Records shown section start

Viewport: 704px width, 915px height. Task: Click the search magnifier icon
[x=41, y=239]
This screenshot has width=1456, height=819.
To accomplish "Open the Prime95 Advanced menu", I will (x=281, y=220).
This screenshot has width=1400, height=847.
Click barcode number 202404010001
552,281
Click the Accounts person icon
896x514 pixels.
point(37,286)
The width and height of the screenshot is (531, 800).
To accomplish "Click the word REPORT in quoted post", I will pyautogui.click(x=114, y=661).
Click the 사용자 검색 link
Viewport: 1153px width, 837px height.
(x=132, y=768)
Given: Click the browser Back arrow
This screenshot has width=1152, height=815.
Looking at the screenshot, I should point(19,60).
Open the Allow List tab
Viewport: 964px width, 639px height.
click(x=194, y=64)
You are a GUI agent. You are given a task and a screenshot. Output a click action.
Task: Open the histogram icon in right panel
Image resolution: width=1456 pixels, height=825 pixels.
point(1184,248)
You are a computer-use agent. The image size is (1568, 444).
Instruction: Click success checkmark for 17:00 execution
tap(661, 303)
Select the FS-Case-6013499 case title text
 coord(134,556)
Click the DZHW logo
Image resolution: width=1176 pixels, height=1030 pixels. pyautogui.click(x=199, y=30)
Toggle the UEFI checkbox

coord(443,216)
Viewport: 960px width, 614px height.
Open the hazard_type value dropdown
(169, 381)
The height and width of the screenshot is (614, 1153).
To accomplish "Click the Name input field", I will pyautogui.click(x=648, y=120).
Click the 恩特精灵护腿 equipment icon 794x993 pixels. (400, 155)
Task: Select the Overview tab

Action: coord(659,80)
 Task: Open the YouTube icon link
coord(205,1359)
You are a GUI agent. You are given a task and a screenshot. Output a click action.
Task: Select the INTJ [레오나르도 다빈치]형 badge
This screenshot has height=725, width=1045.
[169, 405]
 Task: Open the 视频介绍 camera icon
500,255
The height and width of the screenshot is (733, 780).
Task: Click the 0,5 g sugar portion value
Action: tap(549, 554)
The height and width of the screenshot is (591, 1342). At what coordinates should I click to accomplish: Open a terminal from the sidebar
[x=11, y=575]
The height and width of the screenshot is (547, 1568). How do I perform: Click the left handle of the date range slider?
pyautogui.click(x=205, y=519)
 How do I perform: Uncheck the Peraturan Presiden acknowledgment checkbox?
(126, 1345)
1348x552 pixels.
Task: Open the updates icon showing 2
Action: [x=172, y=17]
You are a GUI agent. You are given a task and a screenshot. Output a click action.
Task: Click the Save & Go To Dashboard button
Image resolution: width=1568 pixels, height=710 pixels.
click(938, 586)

Records shown section end

• Instructions for the task: Would you set down, word for word, the lines from the opening of the entries above through the line with "Task: Open the histogram icon in right panel", both included, and no others?

• Exercise answer:
Viewport: 704px width, 915px height. Task: Click the search magnifier icon
[x=41, y=239]
This screenshot has width=1456, height=819.
To accomplish "Open the Prime95 Advanced menu", I will (x=281, y=220).
This screenshot has width=1400, height=847.
Click barcode number 202404010001
552,281
Click the Accounts person icon
896x514 pixels.
point(37,286)
The width and height of the screenshot is (531, 800).
To accomplish "Click the word REPORT in quoted post", I will pyautogui.click(x=114, y=661).
Click the 사용자 검색 link
Viewport: 1153px width, 837px height.
(x=132, y=768)
Given: Click the browser Back arrow
This screenshot has width=1152, height=815.
Looking at the screenshot, I should point(19,60).
Open the Allow List tab
Viewport: 964px width, 639px height.
click(x=194, y=64)
You are a GUI agent. You are given a task and a screenshot. Output a click action.
Task: Open the histogram icon in right panel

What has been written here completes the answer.